Ama şunu da biliyor. Kendisi sahada, kitlenin içinde, bu arada o bölgedeki halkı örgütlüyor, silahlandırıyor, ilişkiler kuruyor. Araplardaki ön yargıları yıkmaya çalışıyor. Yani fiiliyatta sürekli pratik iş içinde yeni mevziler kazanıyor.

Yarın öbür gün işler tersine döndüğünde, olayların gidişini değiştirmek için gerekli güçleri topluyor.

Haydi, YPG’yi bir yana bırakalım. Şu Türk devletin bakalım. Hiç olmazsa düşmanımızdan öğrenelim.

Türk devletinin dilinden düşürmediği nedir?

Sahada olmak”.

Yani sahada fiili bir gücünün ve örgütünün olması. O zaman olayların gidişine bir etkide bulunabileceğini düşünmekte, şu çürümüş Türk devleti bile, binlerce yıllık tecrübesiyle sahada olmanın önemini bilmektedir.

*

Bir de bizim 68’lilerin deneylerinde bir iki söz edelim.

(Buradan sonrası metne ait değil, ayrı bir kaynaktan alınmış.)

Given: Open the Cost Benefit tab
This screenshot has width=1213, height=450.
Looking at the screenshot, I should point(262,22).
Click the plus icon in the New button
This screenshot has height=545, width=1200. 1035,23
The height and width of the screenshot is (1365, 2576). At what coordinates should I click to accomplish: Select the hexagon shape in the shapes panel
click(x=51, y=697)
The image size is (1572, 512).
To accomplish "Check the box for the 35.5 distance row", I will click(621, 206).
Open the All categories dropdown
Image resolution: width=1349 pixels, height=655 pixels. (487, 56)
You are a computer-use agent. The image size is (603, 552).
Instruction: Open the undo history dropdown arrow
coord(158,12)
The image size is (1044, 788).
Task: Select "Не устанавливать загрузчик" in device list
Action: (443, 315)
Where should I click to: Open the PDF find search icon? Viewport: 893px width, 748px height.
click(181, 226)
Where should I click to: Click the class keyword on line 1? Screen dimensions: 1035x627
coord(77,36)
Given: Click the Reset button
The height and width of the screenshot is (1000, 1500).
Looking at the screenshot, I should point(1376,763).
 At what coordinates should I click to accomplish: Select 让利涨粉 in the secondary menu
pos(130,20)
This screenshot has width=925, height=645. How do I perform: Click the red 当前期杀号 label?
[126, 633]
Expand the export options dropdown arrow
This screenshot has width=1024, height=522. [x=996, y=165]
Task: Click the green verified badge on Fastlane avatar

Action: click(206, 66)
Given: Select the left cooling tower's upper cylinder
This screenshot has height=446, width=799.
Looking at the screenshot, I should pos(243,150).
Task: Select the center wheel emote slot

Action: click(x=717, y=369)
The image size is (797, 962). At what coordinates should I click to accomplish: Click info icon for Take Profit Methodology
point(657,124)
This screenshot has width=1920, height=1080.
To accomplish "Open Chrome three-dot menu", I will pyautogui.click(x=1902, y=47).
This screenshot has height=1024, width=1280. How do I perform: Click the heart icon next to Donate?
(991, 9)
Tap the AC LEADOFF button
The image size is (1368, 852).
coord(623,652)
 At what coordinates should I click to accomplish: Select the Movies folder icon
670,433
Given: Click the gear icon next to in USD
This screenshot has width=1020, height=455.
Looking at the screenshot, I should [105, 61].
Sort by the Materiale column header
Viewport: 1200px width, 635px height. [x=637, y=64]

Biz DÖB ve DEV-GENÇ’lilerin cuntacı olduğumuz iddia edilir.

Elbet içimizde öyleleri de vardı ve bunları da bilirdik. Ama bizler cuntacı değildik. Cuntalar bizlerden kendi hesapları için yararlanmak isterlerdi, bizler de bunu bilir ve görürdük. Ama bizler de onların bu yararlanma çabalarından yararlanmaya çalışırdık. Sahada olmamıza güvenirdik, onlar yukarıdan ne gibi hesaplar yaparlarsa yapsınlar, bizler sahadaydık. Dev-Genç’in militanları öğrenci forumlarında, derneklerde, işçi direnişlerinde, köylü direnişlerinde hasılı sahadaydı. Onlar bizi kontrol edemiyorlardı. Başına topladığı cinleri dağıtamayan büyücülere dönmüşlerdi.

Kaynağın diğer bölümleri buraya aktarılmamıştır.